Ryanair also warns: “The risk of a hard (‘no-deal’) Brexit in March 2019 is rising. While we hope that a 21-month transition agreement from March 2019 to December 2020 will be implemented (and extended), we remain concerned that the time to complete such an agreement is shortening.”
It has already warned that flights between the UK and EU could be grounded temporarily if no aviation agreement is reached.
“In the event of a hard Brexit our UK shareholders will be treated as non-EU. In such an event the board will restrict the voting rights of all non-EU shareholders (and confine them to selling shares only to EU nationals) to ensure that Ryanair remains majority owned and controlled by EU shareholders.”
The airline says that average fares have fallen by 3 per cent due to excess capacity in Europe. It also blames strikes and staff shortages at air-traffic control (ATC) centres, “which caused a spike in cancellations of higher fare, weekend flights”.
While revenue from ancillaries – from seat reservations to on-board sales – have risen by 27 per cent, the airline has incurred sharply increased costs for fuel and staff, with pilots receiving pay rises of up to 20 per cent.
Passenger welfare costs have also increased. Customers whose flights are cancelled are entitled to hotel beds and meals. Seats on replacement flights also represent significant costs.
Michael O’Leary said: “Our traffic, which was repeatedly impacted by the worst summer of ATC disruptions on record, grew 6 per cent at an unchanged 96 per cent load factor.”
Ryanair recognised trades unions only in December 2017, and since then has suffered a series of coordinated stoppages by pilots and cabin crew.
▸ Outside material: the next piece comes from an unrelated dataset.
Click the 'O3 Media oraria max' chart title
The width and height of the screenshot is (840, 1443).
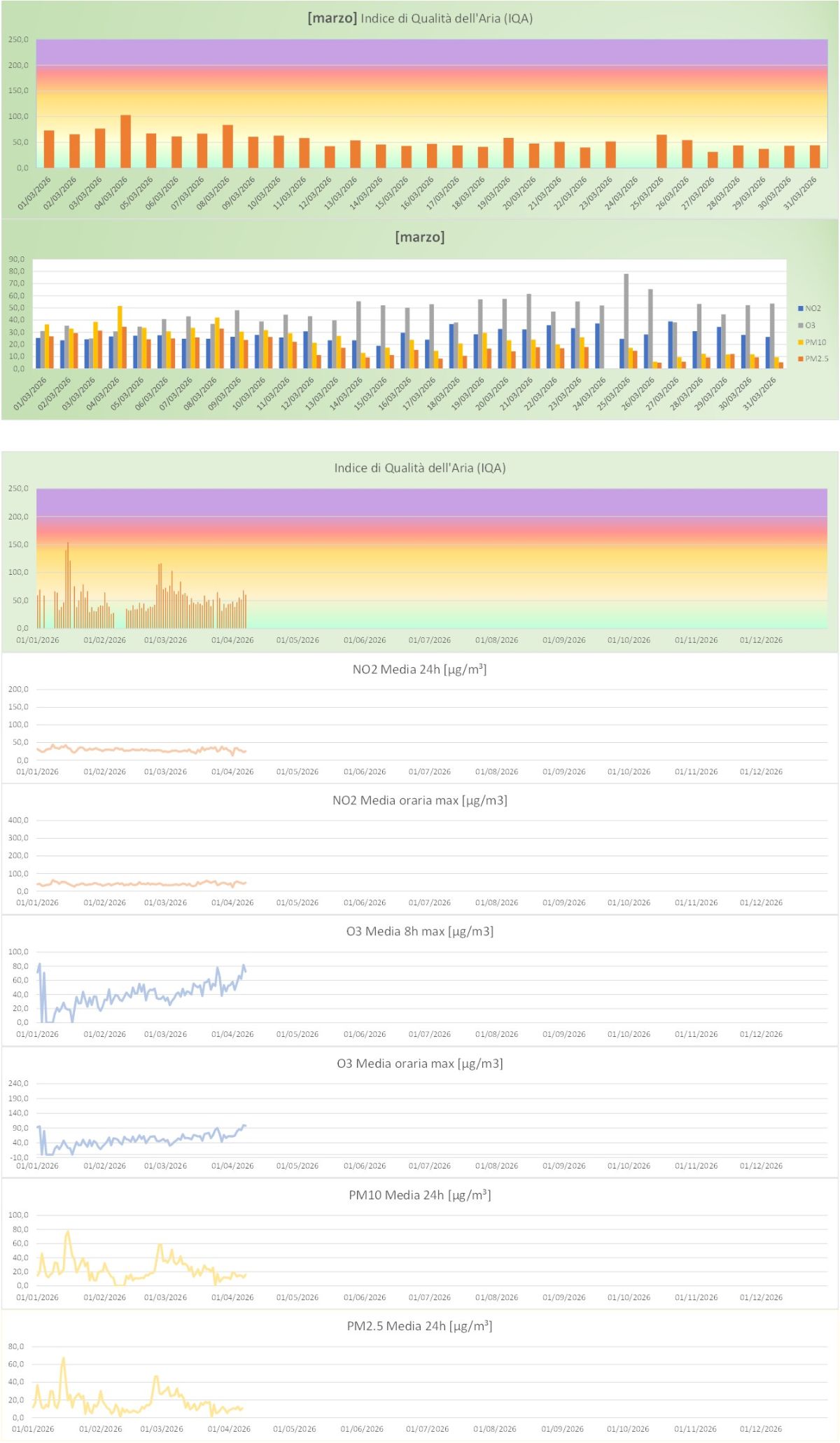pyautogui.click(x=419, y=1064)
The airline claims that in Germany, Spain and Portugal, “competitor employees have interfered to delay agreements with our people and their unions”.
It warns: “While we hope to finalise more union agreements in the coming months, we cannot rule out occasional industrial action, but we expect their impact to be very limited.”
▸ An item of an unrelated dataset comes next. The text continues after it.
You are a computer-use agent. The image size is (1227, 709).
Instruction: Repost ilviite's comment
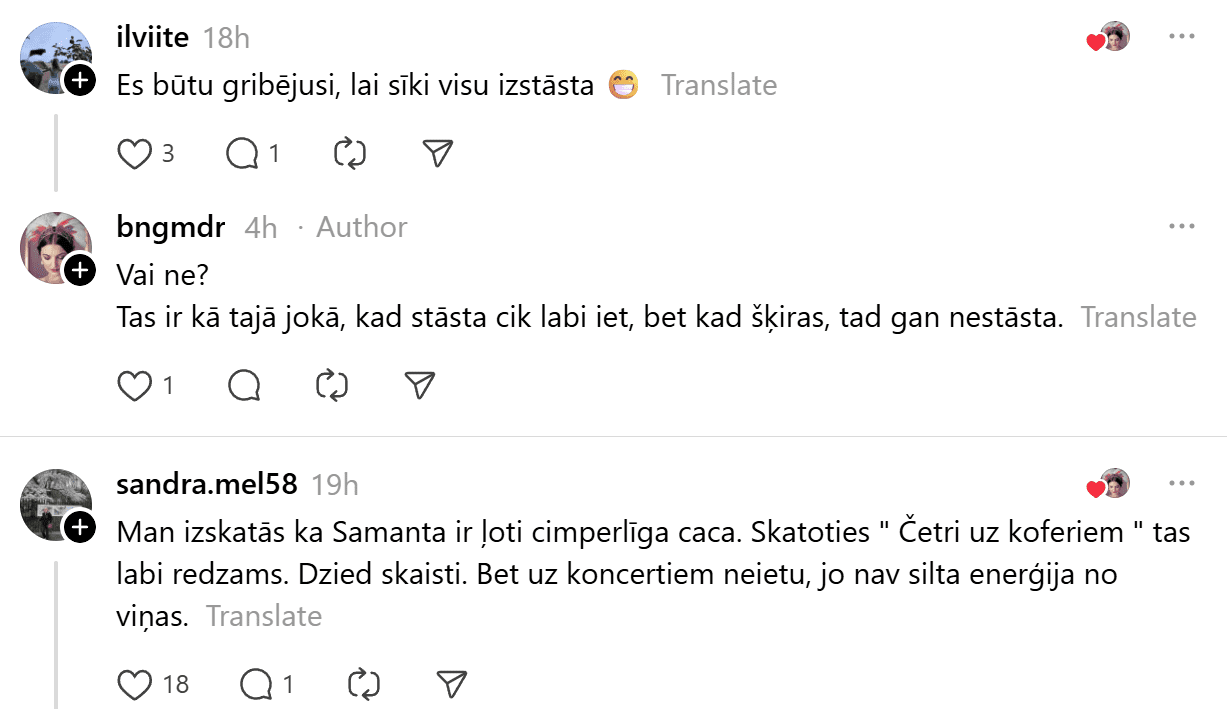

After the collapse of Primera Air and Cobalt of Cyprus so far this month, Ryanair says: “It is inevitable that more of the weaker, unhedged, European airlines will fold this winter.”
“We expect more failures this winter and we cannot rule out further capacity cuts or base closures in Ryanair if oil prices rise or air fares fall further.
“Over the medium term, this consolidation will create growth opportunities for Ryanair’s lowest fare/lowest cost model.
“Winter trading may be positively impacted by the rate and timing of other airline failures which is already creating a ready supply of well trained pilots and cabin crew for summer 19 growth.”
The airline says that 90 per cent of its fuel requirements are hedged at $68 per barrel, below the current spot prices of over $80, but estimates its fuel bill will be €460m (£405m) higher than last year.
At the start of October the airline’s shares dropped 10 per cent when it cut its profits forecast by €150m (£133m), blaming the effects of strikes and the rising cost of oil.
The airline’s bases at Eindhoven in the Netherlands and Bremen in Germany are to be closed for the winter, while two of the five aircraft at Niederrhein in western Germany will be removed.
Ryanair remains by far the most profitable airline in Europe, as well as the safest in the world when measured by passengers carried without a fatal accident.
It has faced intense criticism over an incident in which a white male on a flight about to depart from Barcelona to Stansted launched a tirade of racist abuse against a black fellow passenger.
The man was allowed to continue to fly, while the woman he abused moved to a different seat.